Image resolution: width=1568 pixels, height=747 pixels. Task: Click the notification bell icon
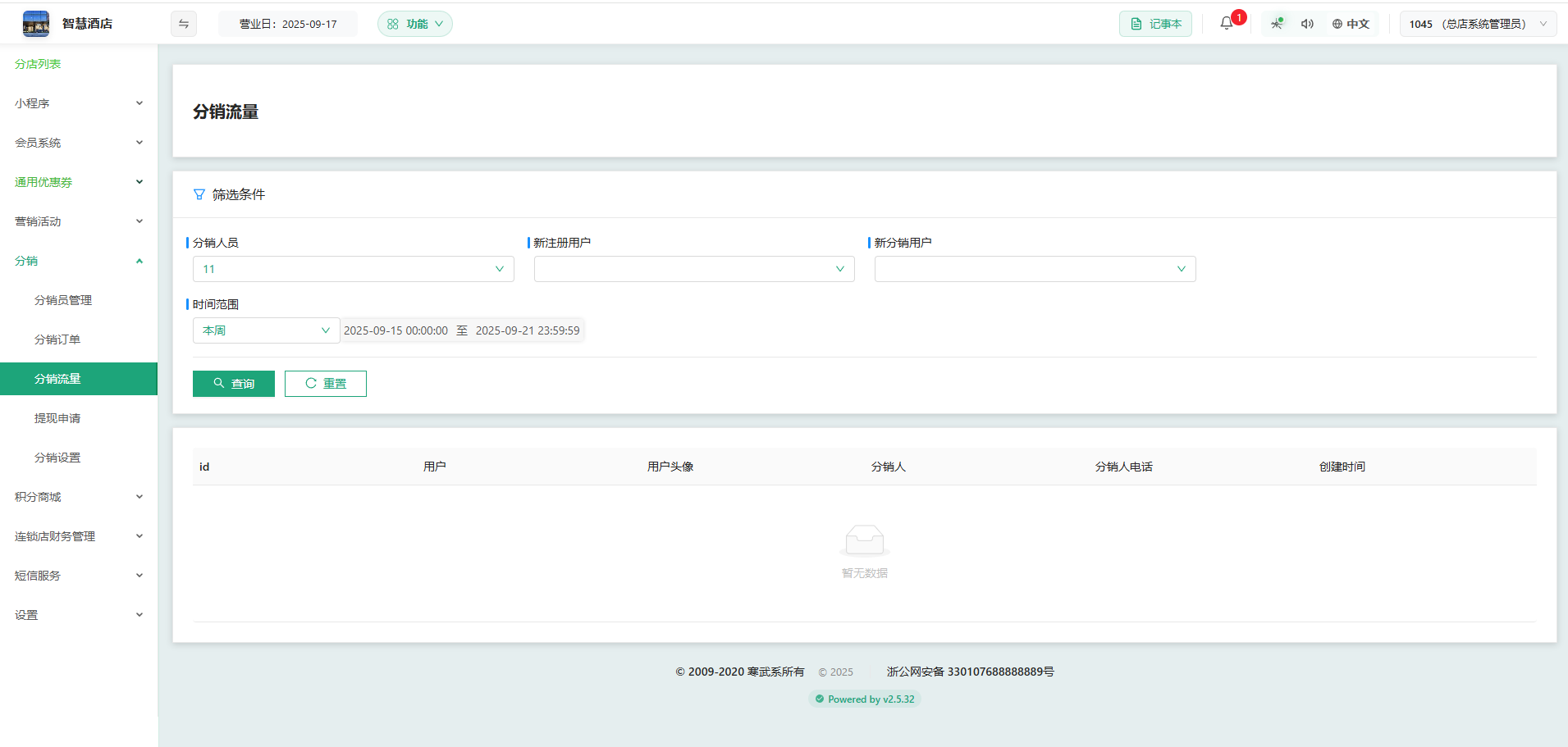(1226, 24)
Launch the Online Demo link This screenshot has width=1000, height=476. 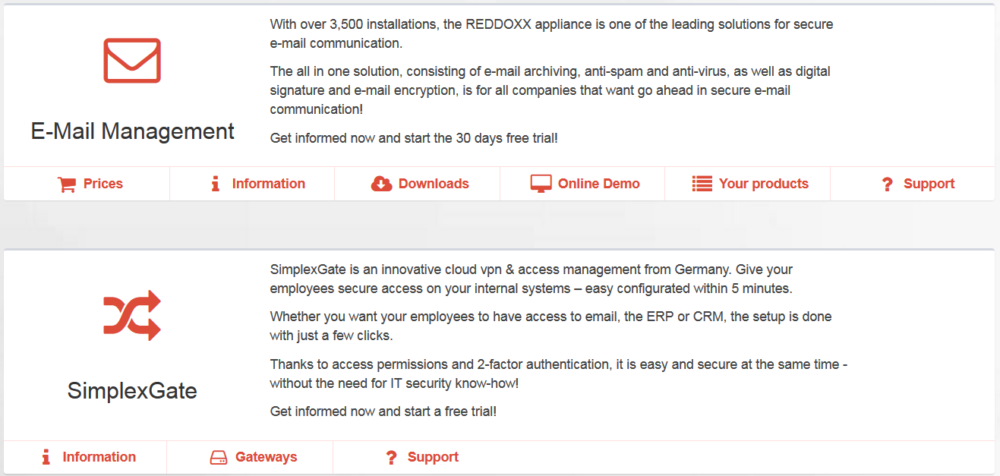[x=599, y=184]
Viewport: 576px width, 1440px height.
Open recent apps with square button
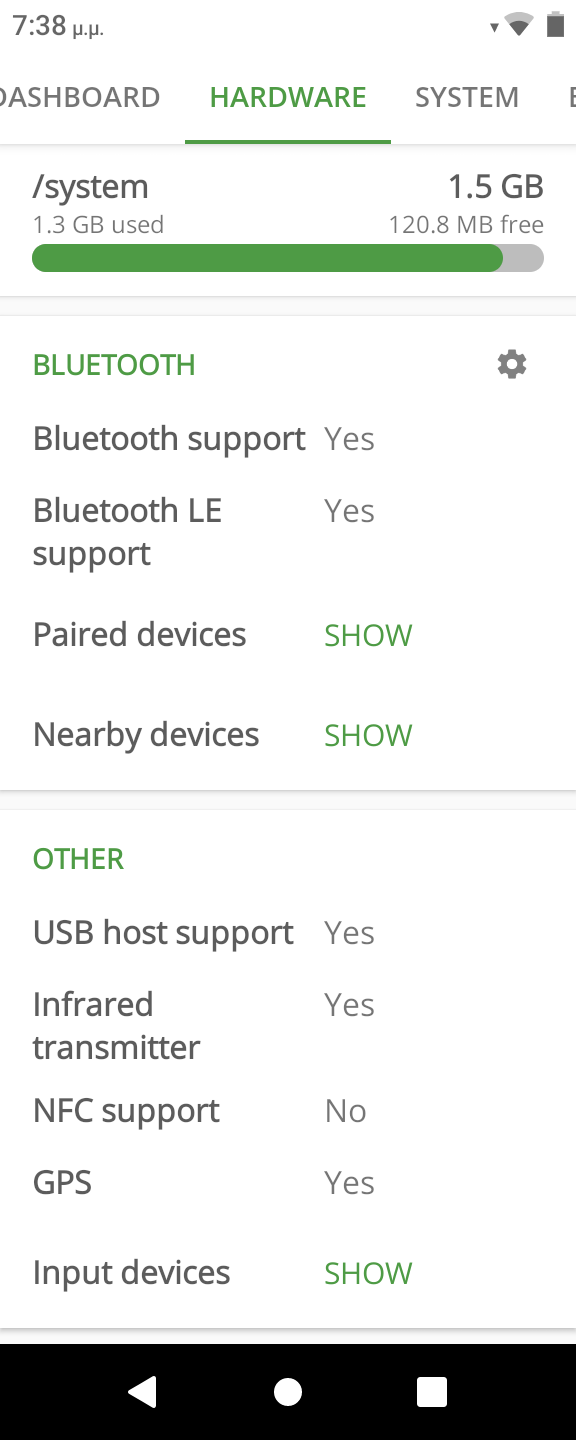point(432,1391)
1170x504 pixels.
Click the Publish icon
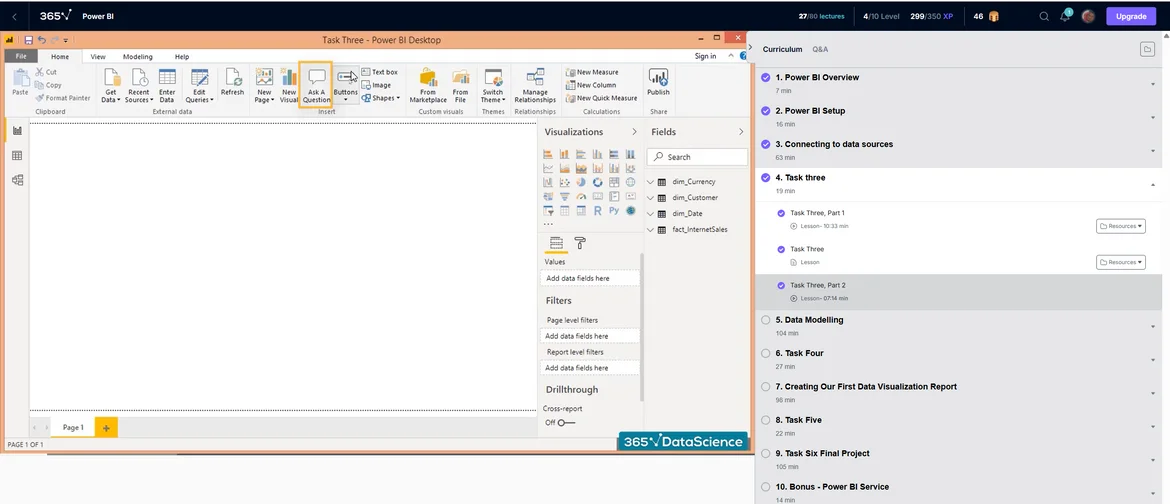tap(658, 82)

= = = =

■ TASK TO CARRY OUT
Reproduce verbatim, and only, the lines starting at the one that contains "Viewport: 576px width, 1440px height." and ending with the final line of the records; leave out the pictures.

■ OUTPUT FOR THIS EXERCISE
Viewport: 576px width, 1440px height.
Open recent apps with square button
point(432,1391)
1170x504 pixels.
Click the Publish icon
tap(658, 82)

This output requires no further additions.